Stop after the line holding "You are a computer-use agent. The". Repeat exactly every line before it in the records below, that line too, and leave out the pictures.

[Stored data]
◆ ◆ ◆ ◆

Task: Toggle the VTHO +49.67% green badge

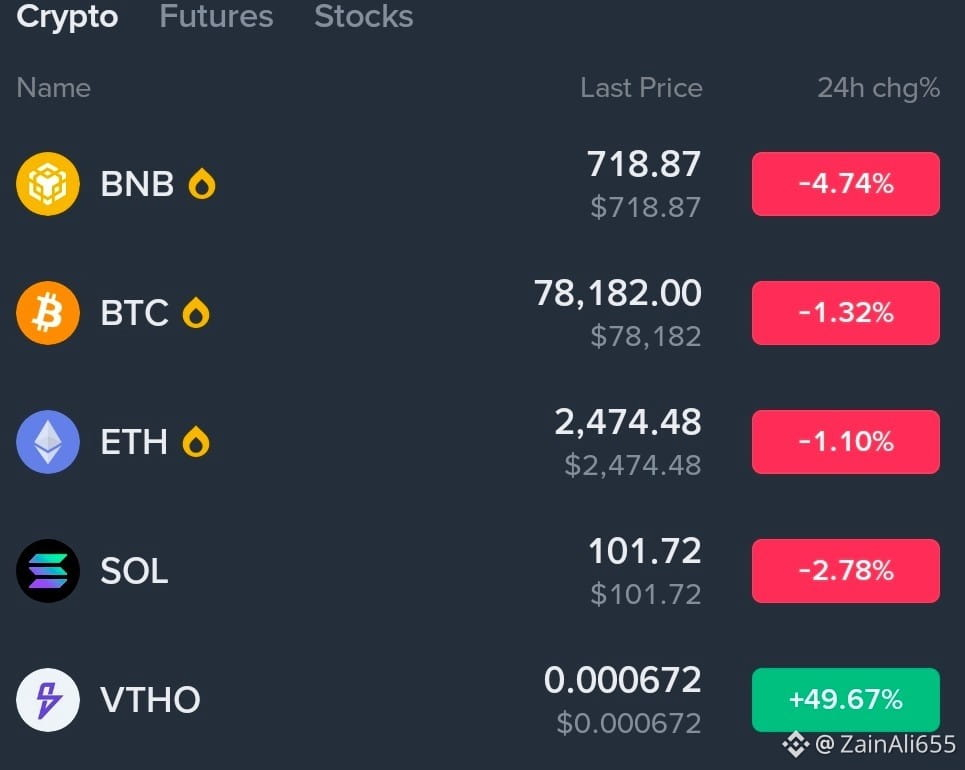Action: 846,700
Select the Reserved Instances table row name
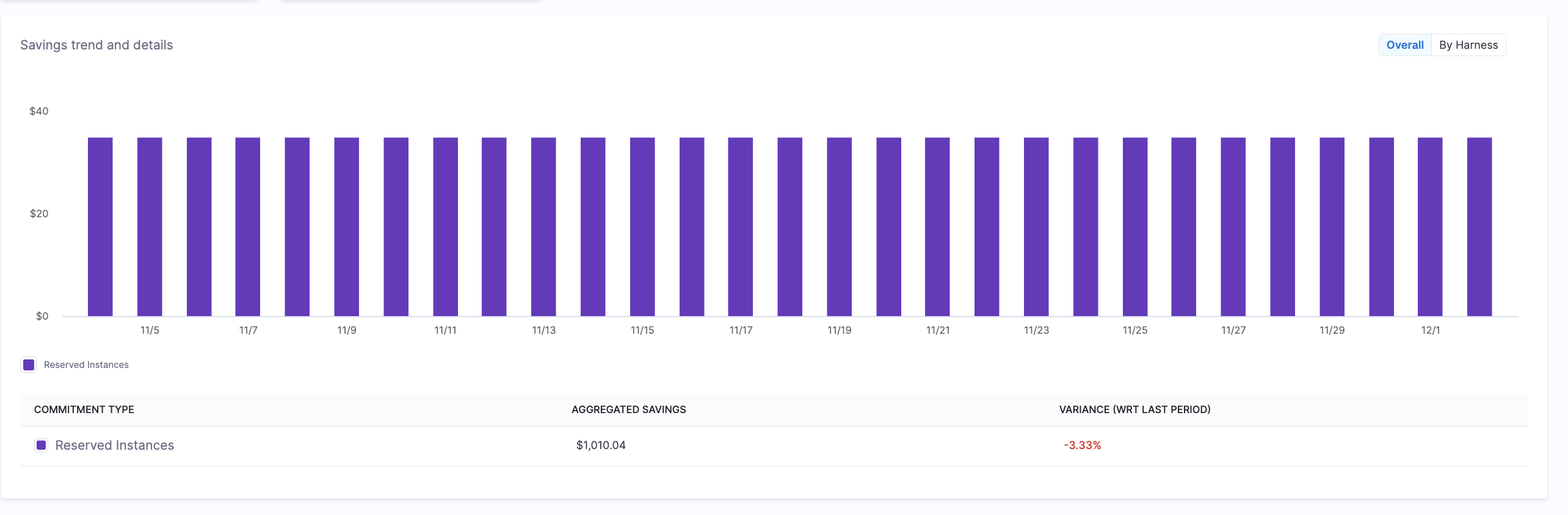This screenshot has width=1568, height=515. pyautogui.click(x=114, y=445)
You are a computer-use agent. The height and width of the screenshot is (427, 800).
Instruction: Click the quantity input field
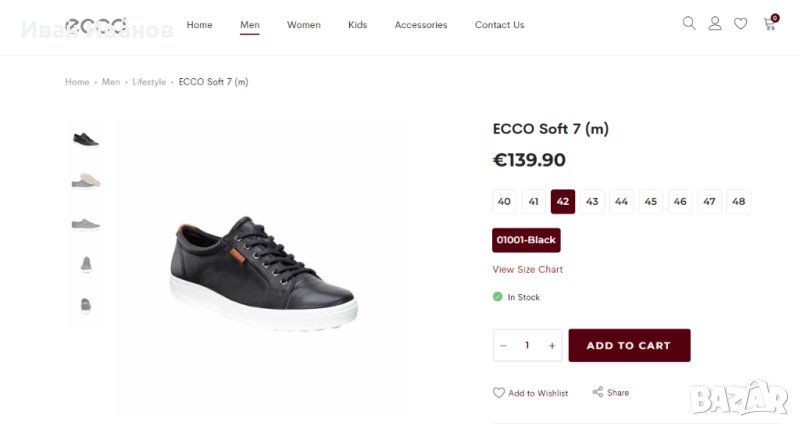click(x=527, y=346)
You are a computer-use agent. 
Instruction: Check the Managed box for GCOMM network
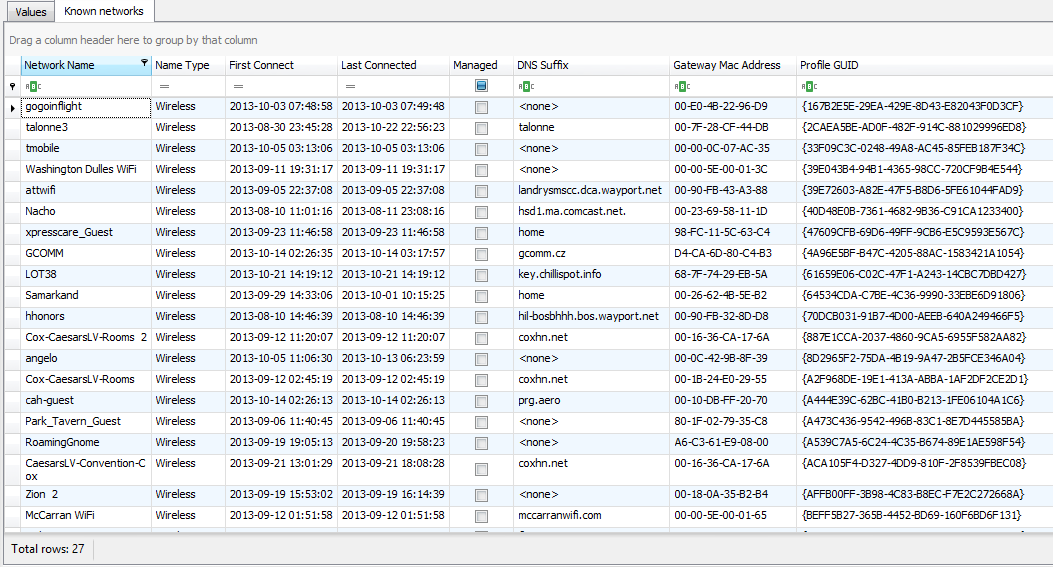pyautogui.click(x=481, y=254)
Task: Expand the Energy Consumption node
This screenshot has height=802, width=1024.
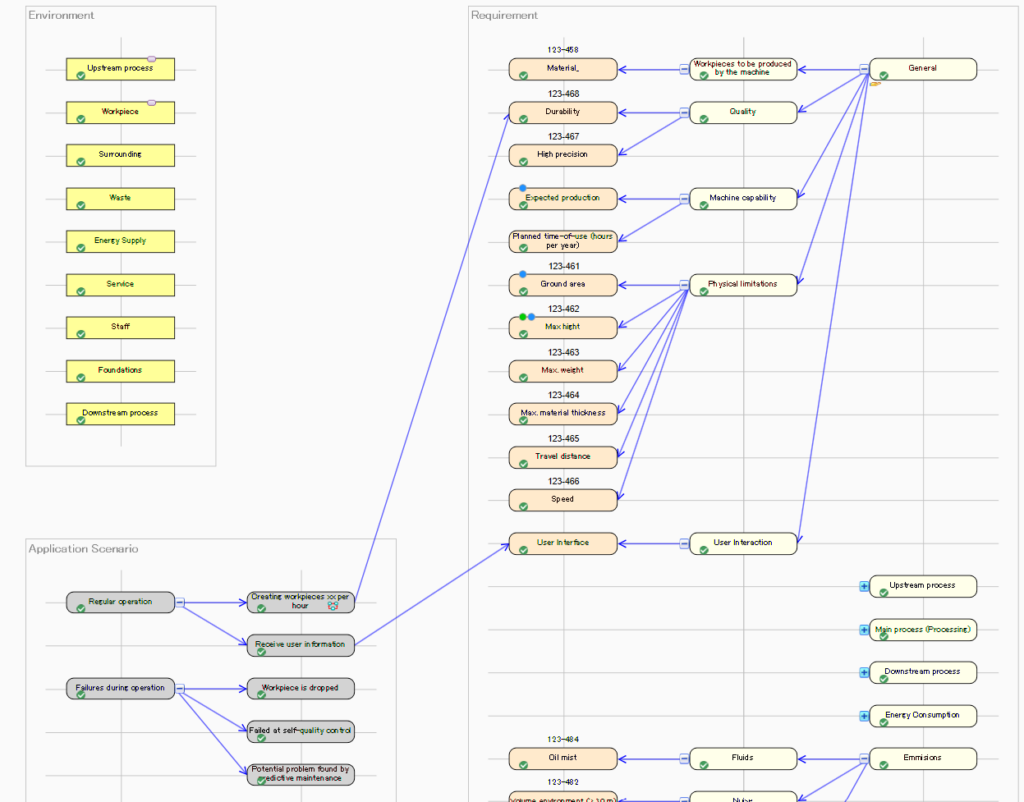Action: (x=864, y=716)
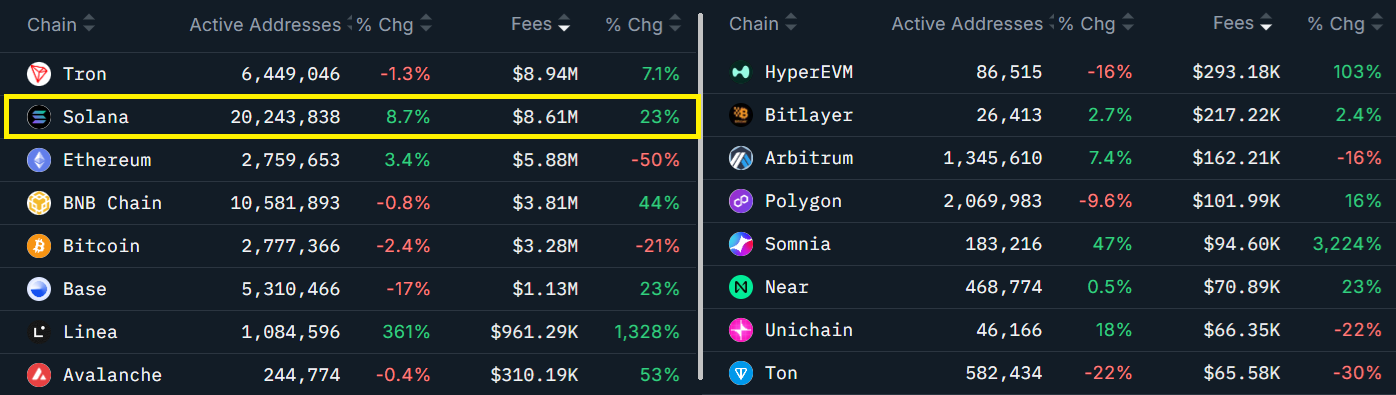Open the Somnia chain name link
Image resolution: width=1396 pixels, height=395 pixels.
point(798,244)
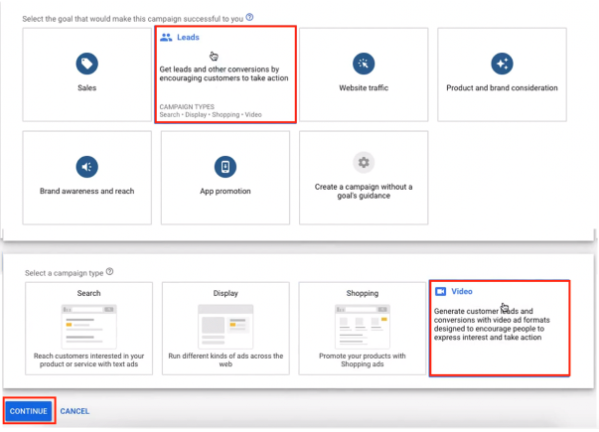This screenshot has height=432, width=599.
Task: Open help icon next to goal heading
Action: pyautogui.click(x=249, y=17)
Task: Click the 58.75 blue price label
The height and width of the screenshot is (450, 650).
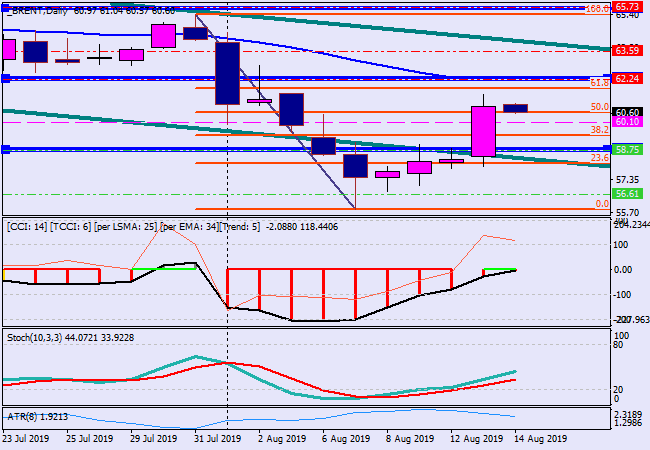Action: [627, 149]
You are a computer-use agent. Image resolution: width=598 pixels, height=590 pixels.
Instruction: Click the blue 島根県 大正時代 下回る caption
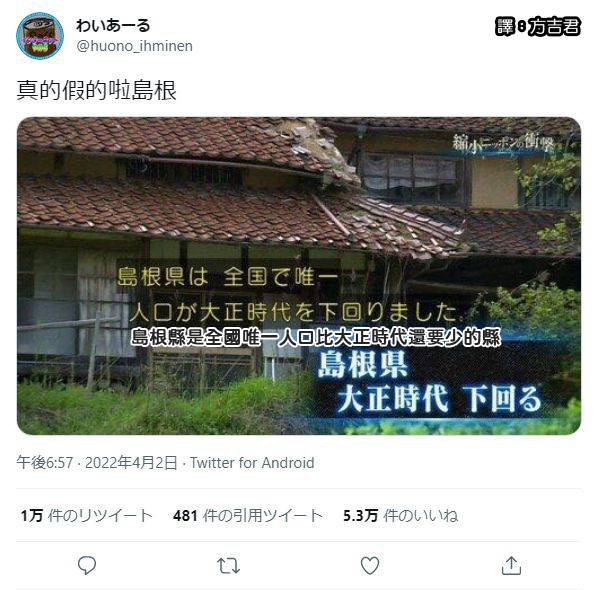click(x=430, y=382)
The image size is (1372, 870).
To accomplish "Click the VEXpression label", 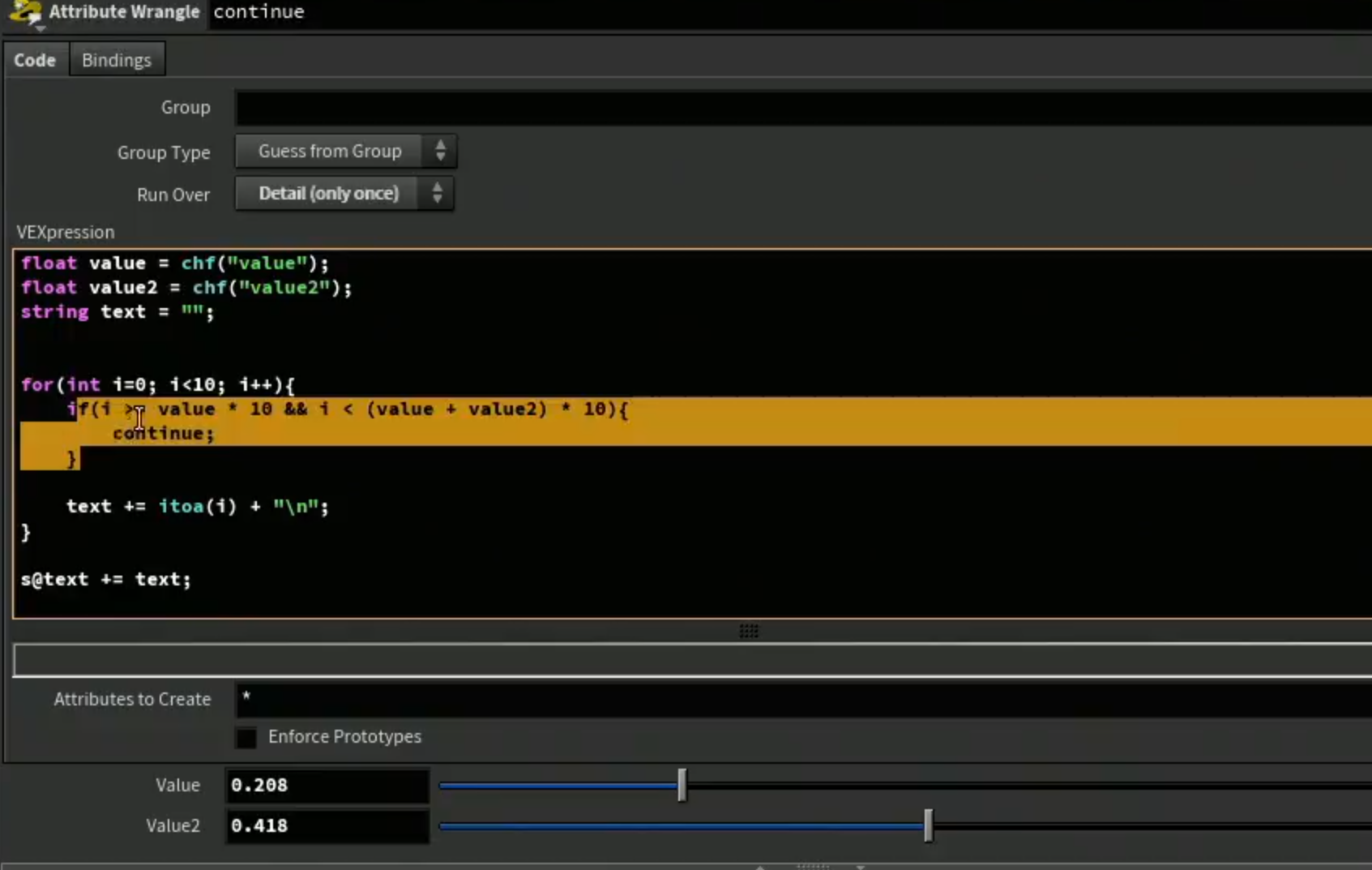I will [66, 232].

◆ ◆ ◆ ◆

Output:
Task: Toggle the VTHO +49.67% green badge

Action: 846,700
Select the Reserved Instances table row name
This screenshot has width=1568, height=515. pyautogui.click(x=114, y=445)
You are a computer-use agent. The height and width of the screenshot is (427, 800).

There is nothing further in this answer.